The barcoded DNA library is mixed in equimolar quantities and subsequently converted into a single-stranded circular DNA library through DNA denaturation and cyclization. Afterwards, using the single-stranded circular DNA as a template, DNA nanoballs (DNBs) are prepared using the rolling circle amplification (RCA) method. Subsequently, the DNBs are loaded into the flow cell using the combinatorial probe-anchor synthesis (cPAS) technique. Finally, single-end 400 nt sequencing is performed on the MGISEQ-2000 platform (MGITech, Shenzhen, China) following the manufacturer’s recommended method.

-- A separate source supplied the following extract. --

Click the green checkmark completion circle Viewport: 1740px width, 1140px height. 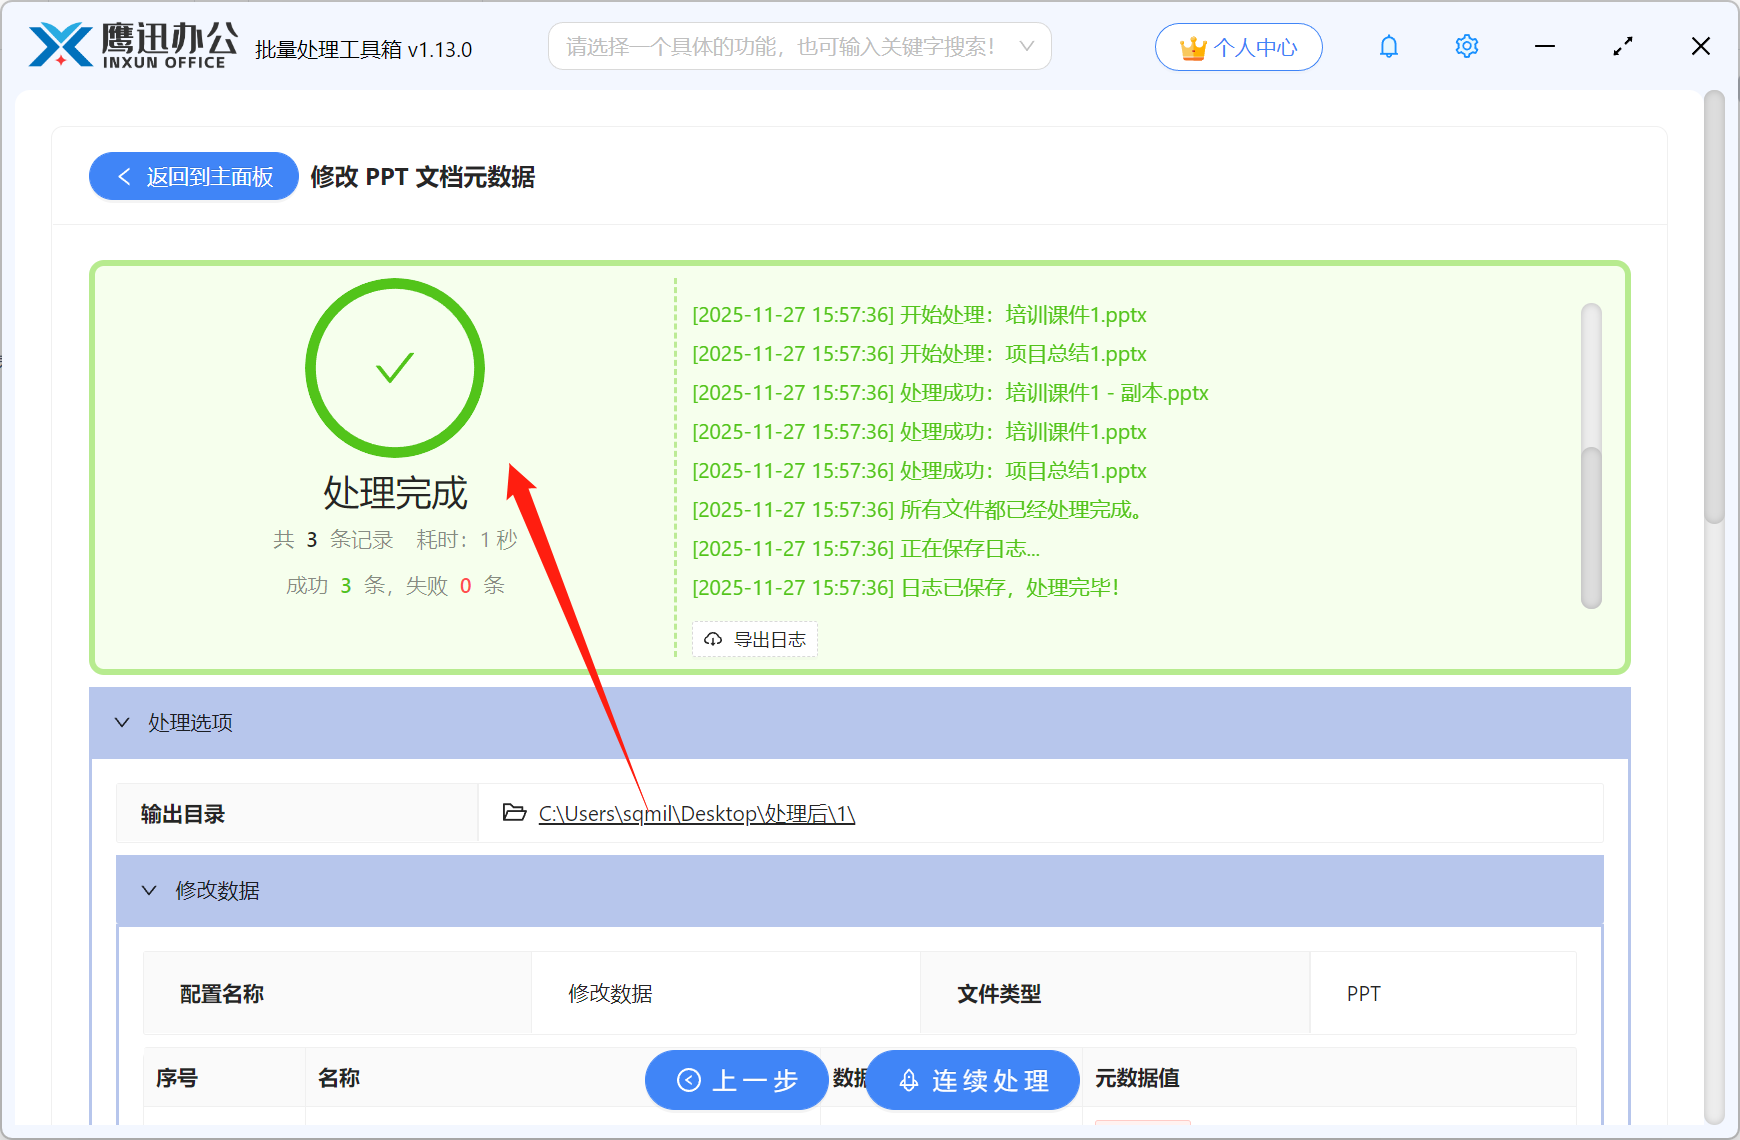click(x=395, y=368)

The STR calling process is accomplished by adjusting the parameters of STRait Razor 3.0 (Woerner et al., 2017).

2.3 Statistical analysis

In this study, we initially utilised Genepop 4.7 software (Rousset, 2008) to perform the Hardy-Weinberg equilibrium (HWE) test on the population genotype data of A-STRs’ length and sequence polymorphism levels. To ensure the accuracy of the findings, a Bonferroni correction was implemented on the p-values. Subsequently, using the STRsAF 2.1.5 software (Gouy and Zieger, 2017), we calculated and statistically analysed forensic-related parameters for 133 STRs based on length and sequence polymorphism. Some of these parameters were expected heterozygosity (H_exp), observed heterozygosity (H_obs), power of discrimination (PD), exclusion probability (PE), match probability (PM), typical paternity index (TPI), and polymorphism information content (PIC), among others. In addition, the direct counting method was employed to quantify the haplotypes and their frequencies of 81 Y-STRs in the Meizhou Hakka population. Using the appropriate formulae, characteristics were calculated, such as haplotype diversity (HD), haplotype match probability (HMP), and haplotype discrimination capacity (DC) for the Y-STRs (refer to Supplementary Table S4B for the calculation formulae).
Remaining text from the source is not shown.